(Stored items)
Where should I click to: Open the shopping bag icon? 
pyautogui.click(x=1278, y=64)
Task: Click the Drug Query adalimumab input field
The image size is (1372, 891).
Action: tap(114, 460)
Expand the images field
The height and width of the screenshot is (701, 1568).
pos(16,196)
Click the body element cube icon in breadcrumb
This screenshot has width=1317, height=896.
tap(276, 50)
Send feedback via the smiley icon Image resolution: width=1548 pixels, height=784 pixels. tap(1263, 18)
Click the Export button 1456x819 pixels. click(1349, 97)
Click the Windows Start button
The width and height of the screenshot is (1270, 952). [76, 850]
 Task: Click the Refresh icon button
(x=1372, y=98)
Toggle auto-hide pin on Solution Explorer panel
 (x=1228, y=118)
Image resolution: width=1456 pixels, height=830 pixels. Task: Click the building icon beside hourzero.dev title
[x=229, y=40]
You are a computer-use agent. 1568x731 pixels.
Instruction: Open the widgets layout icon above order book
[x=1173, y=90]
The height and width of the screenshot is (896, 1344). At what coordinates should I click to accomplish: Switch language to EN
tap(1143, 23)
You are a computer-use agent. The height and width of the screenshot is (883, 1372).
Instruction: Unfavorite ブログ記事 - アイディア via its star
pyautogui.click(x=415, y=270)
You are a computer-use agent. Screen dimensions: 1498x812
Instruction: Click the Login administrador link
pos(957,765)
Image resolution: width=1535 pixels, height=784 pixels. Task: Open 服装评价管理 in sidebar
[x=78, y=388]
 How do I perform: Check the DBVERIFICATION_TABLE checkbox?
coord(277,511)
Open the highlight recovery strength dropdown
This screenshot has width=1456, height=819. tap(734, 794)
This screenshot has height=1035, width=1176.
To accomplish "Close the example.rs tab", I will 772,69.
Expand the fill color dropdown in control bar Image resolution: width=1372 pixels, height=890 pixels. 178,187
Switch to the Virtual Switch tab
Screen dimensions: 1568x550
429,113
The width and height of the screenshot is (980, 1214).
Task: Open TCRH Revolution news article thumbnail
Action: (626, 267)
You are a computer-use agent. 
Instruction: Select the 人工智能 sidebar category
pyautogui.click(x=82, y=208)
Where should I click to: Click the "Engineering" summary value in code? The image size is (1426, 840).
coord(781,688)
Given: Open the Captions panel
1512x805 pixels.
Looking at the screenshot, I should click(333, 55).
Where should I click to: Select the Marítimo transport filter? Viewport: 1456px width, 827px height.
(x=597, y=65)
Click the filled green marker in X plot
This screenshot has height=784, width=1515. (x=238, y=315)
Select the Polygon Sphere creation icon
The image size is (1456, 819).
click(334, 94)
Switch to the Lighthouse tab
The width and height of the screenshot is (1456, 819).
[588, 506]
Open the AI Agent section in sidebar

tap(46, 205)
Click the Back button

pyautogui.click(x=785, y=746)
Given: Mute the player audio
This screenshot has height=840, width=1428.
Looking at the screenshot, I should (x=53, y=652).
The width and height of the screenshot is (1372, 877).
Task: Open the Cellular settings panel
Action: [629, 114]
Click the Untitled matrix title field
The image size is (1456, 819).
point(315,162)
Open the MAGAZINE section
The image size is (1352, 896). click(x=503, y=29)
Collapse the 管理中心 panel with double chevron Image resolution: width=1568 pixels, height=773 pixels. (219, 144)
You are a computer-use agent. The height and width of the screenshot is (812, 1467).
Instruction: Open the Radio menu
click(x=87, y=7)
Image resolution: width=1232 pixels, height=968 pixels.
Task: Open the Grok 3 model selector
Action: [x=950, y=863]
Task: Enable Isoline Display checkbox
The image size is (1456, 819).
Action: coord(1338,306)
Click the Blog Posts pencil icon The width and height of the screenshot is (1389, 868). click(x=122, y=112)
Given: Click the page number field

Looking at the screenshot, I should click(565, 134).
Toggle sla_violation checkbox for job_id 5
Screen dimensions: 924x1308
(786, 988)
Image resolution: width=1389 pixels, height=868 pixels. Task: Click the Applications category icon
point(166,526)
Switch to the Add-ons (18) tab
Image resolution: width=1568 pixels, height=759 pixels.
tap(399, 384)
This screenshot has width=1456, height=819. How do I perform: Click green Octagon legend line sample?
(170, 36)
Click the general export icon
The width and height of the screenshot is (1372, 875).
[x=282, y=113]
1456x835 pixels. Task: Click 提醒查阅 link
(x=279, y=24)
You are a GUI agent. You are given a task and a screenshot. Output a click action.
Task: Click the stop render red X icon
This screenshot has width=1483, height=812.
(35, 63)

» What is needed: Exactly as they appear above, write out all of the lines.

» Answer for this exercise:
Where should I click to: Open the shopping bag icon? 
pyautogui.click(x=1278, y=64)
Task: Click the Drug Query adalimumab input field
The image size is (1372, 891).
Action: tap(114, 460)
Expand the images field
The height and width of the screenshot is (701, 1568).
pos(16,196)
Click the body element cube icon in breadcrumb
This screenshot has width=1317, height=896.
tap(276, 50)
Send feedback via the smiley icon Image resolution: width=1548 pixels, height=784 pixels. tap(1263, 18)
Click the Export button 1456x819 pixels. click(1349, 97)
Click the Windows Start button
The width and height of the screenshot is (1270, 952). [76, 850]
 Task: Click the Refresh icon button
(x=1372, y=98)
Toggle auto-hide pin on Solution Explorer panel
 (x=1228, y=118)
Image resolution: width=1456 pixels, height=830 pixels. Task: Click the building icon beside hourzero.dev title
[x=229, y=40]
You are a computer-use agent. 1568x731 pixels.
Instruction: Open the widgets layout icon above order book
[x=1173, y=90]
The height and width of the screenshot is (896, 1344). At what coordinates should I click to accomplish: Switch language to EN
tap(1143, 23)
You are a computer-use agent. The height and width of the screenshot is (883, 1372).
Instruction: Unfavorite ブログ記事 - アイディア via its star
pyautogui.click(x=415, y=270)
You are a computer-use agent. Screen dimensions: 1498x812
Instruction: Click the Login administrador link
pos(957,765)
Image resolution: width=1535 pixels, height=784 pixels. Task: Open 服装评价管理 in sidebar
[x=78, y=388]
 How do I perform: Check the DBVERIFICATION_TABLE checkbox?
coord(277,511)
Open the highlight recovery strength dropdown
This screenshot has width=1456, height=819. tap(734, 794)
This screenshot has height=1035, width=1176.
To accomplish "Close the example.rs tab", I will 772,69.
Expand the fill color dropdown in control bar Image resolution: width=1372 pixels, height=890 pixels. 178,187
Switch to the Virtual Switch tab
Screen dimensions: 1568x550
429,113
The width and height of the screenshot is (980, 1214).
Task: Open TCRH Revolution news article thumbnail
Action: (626, 267)
You are a computer-use agent. 
Instruction: Select the 人工智能 sidebar category
pyautogui.click(x=82, y=208)
Where should I click to: Click the "Engineering" summary value in code? The image size is (1426, 840).
coord(781,688)
Given: Open the Captions panel
1512x805 pixels.
Looking at the screenshot, I should click(333, 55).
Where should I click to: Select the Marítimo transport filter? Viewport: 1456px width, 827px height.
(x=597, y=65)
Click the filled green marker in X plot
This screenshot has height=784, width=1515. (x=238, y=315)
Select the Polygon Sphere creation icon
The image size is (1456, 819).
click(334, 94)
Switch to the Lighthouse tab
The width and height of the screenshot is (1456, 819).
[588, 506]
Open the AI Agent section in sidebar

tap(46, 205)
Click the Back button

pyautogui.click(x=785, y=746)
Given: Mute the player audio
This screenshot has height=840, width=1428.
Looking at the screenshot, I should (x=53, y=652).
The width and height of the screenshot is (1372, 877).
Task: Open the Cellular settings panel
Action: [629, 114]
Click the Untitled matrix title field
The image size is (1456, 819).
point(315,162)
Open the MAGAZINE section
The image size is (1352, 896). click(x=503, y=29)
Collapse the 管理中心 panel with double chevron Image resolution: width=1568 pixels, height=773 pixels. (219, 144)
You are a computer-use agent. The height and width of the screenshot is (812, 1467).
Instruction: Open the Radio menu
click(x=87, y=7)
Image resolution: width=1232 pixels, height=968 pixels.
Task: Open the Grok 3 model selector
Action: [x=950, y=863]
Task: Enable Isoline Display checkbox
The image size is (1456, 819).
Action: coord(1338,306)
Click the Blog Posts pencil icon The width and height of the screenshot is (1389, 868). click(x=122, y=112)
Given: Click the page number field

Looking at the screenshot, I should click(565, 134).
Toggle sla_violation checkbox for job_id 5
Screen dimensions: 924x1308
(786, 988)
Image resolution: width=1389 pixels, height=868 pixels. Task: Click the Applications category icon
point(166,526)
Switch to the Add-ons (18) tab
Image resolution: width=1568 pixels, height=759 pixels.
tap(399, 384)
This screenshot has width=1456, height=819. How do I perform: Click green Octagon legend line sample?
(170, 36)
Click the general export icon
The width and height of the screenshot is (1372, 875).
[x=282, y=113]
1456x835 pixels. Task: Click 提醒查阅 link
(x=279, y=24)
You are a GUI agent. You are given a task and a screenshot. Output a click action.
Task: Click the stop render red X icon
This screenshot has width=1483, height=812.
(35, 63)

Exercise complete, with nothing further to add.